Metallic objects such as sternal wires will often result in small eddies in
the magnetic field that degrade its homogeneity, resulting in characteristic
artifacts. In addition, phase-cancellation artifacts are frequently seen as a
dark etched outline at major interfaces between fat and water. These artifacts
are easily recognizable and typically do not occur in the field of interest.
With adequate shimming, cine series remain of diagnostic quality in most
patients. For example, prosthetic cardiac valves have not precluded use of
diagnostic cardiac images in our experience. Furthermore, familiarity with
these artifacts decreases the likelihood of encountering major problems in
clinical practice. One foreseeable limitation in the use of trueFISP is the
evaluation of the right ventricular wall in subtle cases of right ventricular
dysplasia. The right ventricle is typically very thin, and a chemical-shift
artifact could conceivably obscure subtle foci of fatty infiltration.

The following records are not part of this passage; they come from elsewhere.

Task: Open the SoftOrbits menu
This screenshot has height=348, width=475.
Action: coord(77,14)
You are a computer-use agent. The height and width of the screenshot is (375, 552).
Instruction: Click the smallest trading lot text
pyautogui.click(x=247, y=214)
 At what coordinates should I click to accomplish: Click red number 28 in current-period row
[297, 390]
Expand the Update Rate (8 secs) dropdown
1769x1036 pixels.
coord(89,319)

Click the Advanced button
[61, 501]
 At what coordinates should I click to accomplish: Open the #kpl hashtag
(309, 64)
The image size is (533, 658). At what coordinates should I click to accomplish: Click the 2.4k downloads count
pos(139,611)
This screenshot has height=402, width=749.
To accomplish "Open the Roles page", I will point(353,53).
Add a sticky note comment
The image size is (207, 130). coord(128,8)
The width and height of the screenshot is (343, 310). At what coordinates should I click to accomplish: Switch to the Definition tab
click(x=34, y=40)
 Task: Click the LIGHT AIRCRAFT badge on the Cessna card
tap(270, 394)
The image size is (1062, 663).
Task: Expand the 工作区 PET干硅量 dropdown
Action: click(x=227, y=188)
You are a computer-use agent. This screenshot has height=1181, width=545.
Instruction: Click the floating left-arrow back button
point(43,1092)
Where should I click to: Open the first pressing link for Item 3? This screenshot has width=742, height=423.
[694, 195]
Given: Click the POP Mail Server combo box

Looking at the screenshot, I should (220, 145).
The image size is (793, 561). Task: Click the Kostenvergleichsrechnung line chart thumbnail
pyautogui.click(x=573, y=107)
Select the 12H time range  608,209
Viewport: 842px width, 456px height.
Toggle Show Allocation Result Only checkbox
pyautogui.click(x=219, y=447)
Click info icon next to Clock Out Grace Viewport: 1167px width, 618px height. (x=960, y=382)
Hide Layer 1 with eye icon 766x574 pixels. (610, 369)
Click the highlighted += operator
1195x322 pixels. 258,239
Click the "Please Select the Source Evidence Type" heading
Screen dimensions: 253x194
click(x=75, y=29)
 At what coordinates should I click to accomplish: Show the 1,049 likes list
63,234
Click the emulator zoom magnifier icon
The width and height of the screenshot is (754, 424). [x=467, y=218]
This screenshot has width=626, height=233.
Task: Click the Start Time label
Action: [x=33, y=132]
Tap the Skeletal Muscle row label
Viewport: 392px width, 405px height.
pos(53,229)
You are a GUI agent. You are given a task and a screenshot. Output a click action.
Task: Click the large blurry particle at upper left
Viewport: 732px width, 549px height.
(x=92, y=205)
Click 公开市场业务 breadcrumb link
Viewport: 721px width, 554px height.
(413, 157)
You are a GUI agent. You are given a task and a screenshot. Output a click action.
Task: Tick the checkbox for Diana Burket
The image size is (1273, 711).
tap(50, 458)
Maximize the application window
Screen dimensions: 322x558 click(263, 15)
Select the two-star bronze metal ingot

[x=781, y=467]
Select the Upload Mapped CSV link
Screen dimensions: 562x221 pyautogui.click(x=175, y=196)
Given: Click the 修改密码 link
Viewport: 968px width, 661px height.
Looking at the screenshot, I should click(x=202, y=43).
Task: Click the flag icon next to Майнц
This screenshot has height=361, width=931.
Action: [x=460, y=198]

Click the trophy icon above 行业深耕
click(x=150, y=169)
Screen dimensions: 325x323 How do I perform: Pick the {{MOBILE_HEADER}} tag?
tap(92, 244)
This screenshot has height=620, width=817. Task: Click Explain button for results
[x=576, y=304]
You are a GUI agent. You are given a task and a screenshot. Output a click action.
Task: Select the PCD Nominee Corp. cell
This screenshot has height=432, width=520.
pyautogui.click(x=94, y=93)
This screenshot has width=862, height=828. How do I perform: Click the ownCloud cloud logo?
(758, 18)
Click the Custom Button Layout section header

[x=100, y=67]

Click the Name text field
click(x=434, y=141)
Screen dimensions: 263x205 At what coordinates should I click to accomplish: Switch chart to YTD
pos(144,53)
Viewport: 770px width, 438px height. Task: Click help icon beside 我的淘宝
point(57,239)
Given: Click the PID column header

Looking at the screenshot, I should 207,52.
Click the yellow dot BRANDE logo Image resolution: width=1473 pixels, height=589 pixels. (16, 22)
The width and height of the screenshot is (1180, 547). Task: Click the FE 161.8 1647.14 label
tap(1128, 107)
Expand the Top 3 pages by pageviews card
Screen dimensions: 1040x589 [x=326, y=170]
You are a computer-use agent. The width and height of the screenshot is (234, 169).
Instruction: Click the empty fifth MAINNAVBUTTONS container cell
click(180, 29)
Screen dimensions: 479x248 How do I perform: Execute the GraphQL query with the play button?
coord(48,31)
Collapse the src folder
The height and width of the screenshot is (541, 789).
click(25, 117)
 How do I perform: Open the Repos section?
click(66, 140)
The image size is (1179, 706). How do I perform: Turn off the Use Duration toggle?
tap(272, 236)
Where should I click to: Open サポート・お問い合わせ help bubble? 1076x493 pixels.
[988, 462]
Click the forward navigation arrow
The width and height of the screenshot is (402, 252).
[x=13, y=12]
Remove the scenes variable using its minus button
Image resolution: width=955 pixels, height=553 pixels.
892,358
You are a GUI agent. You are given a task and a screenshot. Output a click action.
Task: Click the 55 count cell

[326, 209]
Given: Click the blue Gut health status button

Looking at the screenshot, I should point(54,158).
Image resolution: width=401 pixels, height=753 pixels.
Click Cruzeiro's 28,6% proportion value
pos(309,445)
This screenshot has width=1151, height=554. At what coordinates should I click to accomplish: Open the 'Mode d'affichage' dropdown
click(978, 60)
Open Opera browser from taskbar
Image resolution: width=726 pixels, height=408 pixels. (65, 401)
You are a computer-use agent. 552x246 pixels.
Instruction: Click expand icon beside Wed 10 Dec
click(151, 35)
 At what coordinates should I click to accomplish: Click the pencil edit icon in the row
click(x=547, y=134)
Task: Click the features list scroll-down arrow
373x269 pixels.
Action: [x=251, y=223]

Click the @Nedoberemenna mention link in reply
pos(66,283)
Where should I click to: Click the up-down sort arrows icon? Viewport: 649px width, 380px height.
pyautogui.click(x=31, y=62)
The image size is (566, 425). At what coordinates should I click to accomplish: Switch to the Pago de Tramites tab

FLASH images frequently suffer from saturation of signal in the blood pool. In addition, FLASH requires at least 8-17 sec per acquisition. Because FLASH acquisitions generally require twice as long as trueFISP acquisitions, the FLASH images are more likely to suffer from breathing-motion artifacts and cardiac gating artifacts.
Study Limitations
The most important limitations of this study include a relatively small
patient population for each abnormality studied. Despite this fact, overall
p values for comparison of the two imaging techniques are
significant. In addition, because trueFISP images have a significantly
different appearance than FLASH images, it would be impossible to keep an
experienced radiologist from becoming aware of the type of image he or she is
evaluating. Therefore, although the potential for observer bias toward one
imaging technique versus another does exist, there was no statistically
significant difference in ratings of the three radiologists, and all
radiologists independently determined that trueFISP was superior to FLASH.
Segmented trueFISP cine images of the heart show superior overall image quality and can be acquired in half the imaging time required for segmented FLASH images. With the exception of valve orifice architecture and area measurements, trueFISP images better depict anatomic and functional abnormalities of the heart. Therefore, our suggested protocol for MR imaging evaluation of patients with known or suspected cardiac abnormalities includes short- and long-axis cine trueFISP images with complementary FLASH valve plane images for visualization of valve orifice and calculation of the valve area.